- TASK DESCRIPTION
Only the lines that hold the word "agent" are wanted from this listing.

─── PROVIDED INFORMATION ───

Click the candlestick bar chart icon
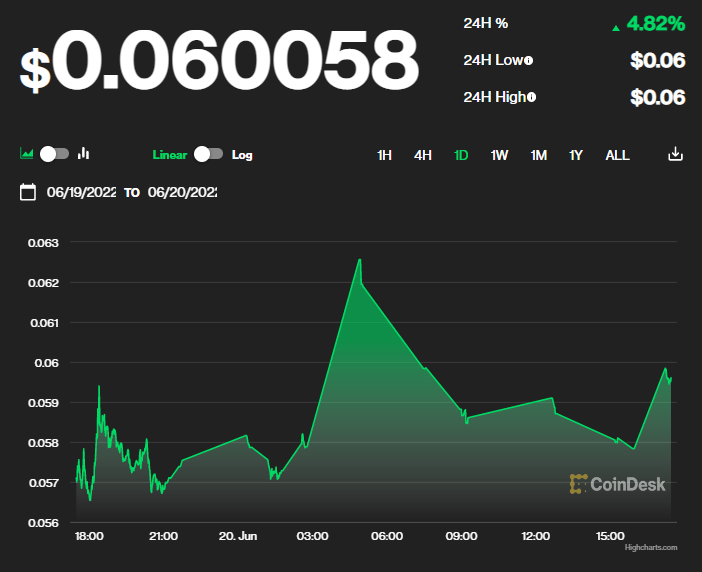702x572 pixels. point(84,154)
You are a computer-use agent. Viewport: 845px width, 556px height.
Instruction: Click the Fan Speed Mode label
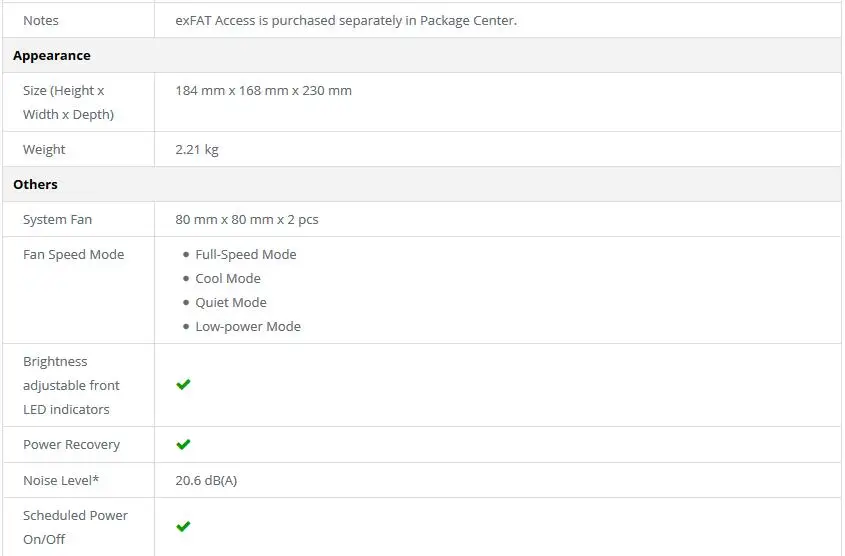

───
─── PROVIDED INFORMATION ───

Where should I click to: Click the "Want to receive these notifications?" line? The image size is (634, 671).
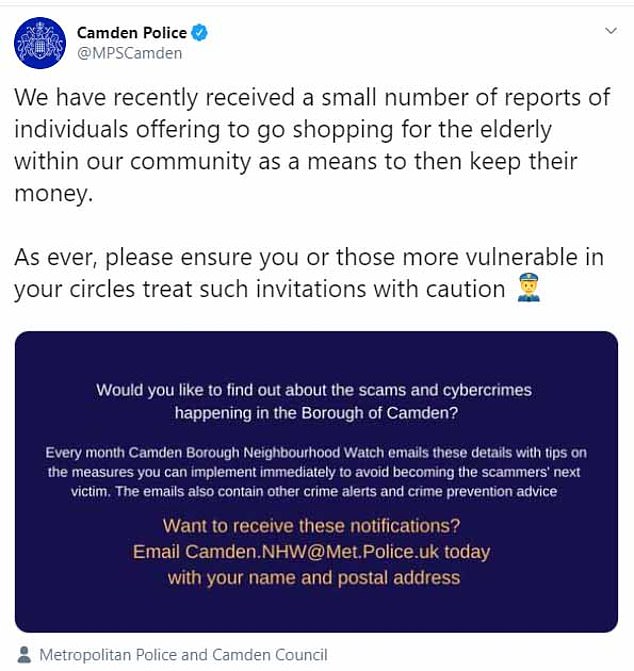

───
─── PROVIDED INFORMATION ───

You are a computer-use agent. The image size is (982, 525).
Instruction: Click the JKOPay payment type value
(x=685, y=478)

───

- ANSWER BOX
You are a computer-use agent. Viewport: 845px width, 556px height.
You are a computer-use agent. The image size is (982, 525).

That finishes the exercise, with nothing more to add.